**Text section:**
— Start —

Golf Core | Tiger Woods Swing vs. Chuck Quinton Driver Swing - Rotary Swing Tour
I know many of you are eager to learn more about the biomechanical changes I've been making to my golf swing and how it relates to powerful swings of other great athletes. Specifically, how to use your core in the golf swing.
In this video, I'm giving a light introduction to some of these changes and how you can begin to focus in on some of the key aspects of moving the body correctly (the golf core), in the correct sequence for maximum power and efficiency. In this video, I'm using Tiger Woods as a model of the proper core movements to power the downswing. Tiger's swing has long been marveled for it's power and in this video you can see how he uses his body to uncoil for serious speed.
As I mention in the video, the goal is not to get a student to "swing like Tiger Woods". The point is to educate on the proper use of the body and the athletic coiling and uncoiling motion seen in every athletic endeavor like hitting and throwing in baseball.
A lot of interesting research has been done in this field, especially as it pertains to baseball and tennis and there is some information that is worth reading that has nothing to do with golf. An article that has a mixture of both can be found at http://www.aroundhawaii.com/lifestyle/health_and_fitness/2008-10-tigers-transition.html.
The most useful information in this article is actually the animated photos near the bottom of the page with a rear view of Tiger Woods and a top amateur golfer. It is abundantly clear how much Tiger uses his golf core, his hips and his left glute in particular for power and stability in his downswing.
Without knowing anything about golf, it is obvious that Tiger "looks" more powerful in his movement than the amateur, and, in fact, he is. That's not to say this amateur is not a fine player, you don't have to move biomechanically correctly to become a superb golfer.
But, if you want to move at maximum efficiency, generate maximum power with the least amount of effort, and protect your body in the process, then it's well worth your time to learn how to use your core in the golf swing.
Using a side by side face on view of Tiger Woods with a driver and a recent swing of mine with a driver, you can begin to see the similarities in movement. I'm far from being as sound as Tiger in my movements, but given the limited amount of work I have done, it is very exciting to see the progress.

— End —

**Given request 1:** Summarize the golf core text in two sentences.

**Data to process:**
— Start —

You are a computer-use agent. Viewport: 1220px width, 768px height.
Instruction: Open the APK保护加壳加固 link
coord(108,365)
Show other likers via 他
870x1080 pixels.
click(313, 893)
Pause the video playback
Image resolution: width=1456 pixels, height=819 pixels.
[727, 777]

— End —

**Given request 2:** Recast the rows above, not the golf core text, as a Markdown table with the columns n and Line, numbering each line and leaving out blank lines.

**Right answer 1:** The text introduces changes to the writer's golf swing, using Tiger Woods as a model of how the core, hips, and left glute uncoil to power the downswing. The aim is not to swing like Tiger but to learn proper body use for maximum efficiency and power with the least effort, and a side-by-side view of Tiger's driver swing and the writer's shows the similarities.

**Right answer 2:**
| n | Line |
|---|---|
| 1 | You are a computer-use agent. Viewport: 1220px width, 768px height. |
| 2 | Instruction: Open the APK保护加壳加固 link |
| 3 | coord(108,365) |
| 4 | Show other likers via 他 |
| 5 | 870x1080 pixels. |
| 6 | click(313, 893) |
| 7 | Pause the video playback |
| 8 | Image resolution: width=1456 pixels, height=819 pixels. |
| 9 | [727, 777] |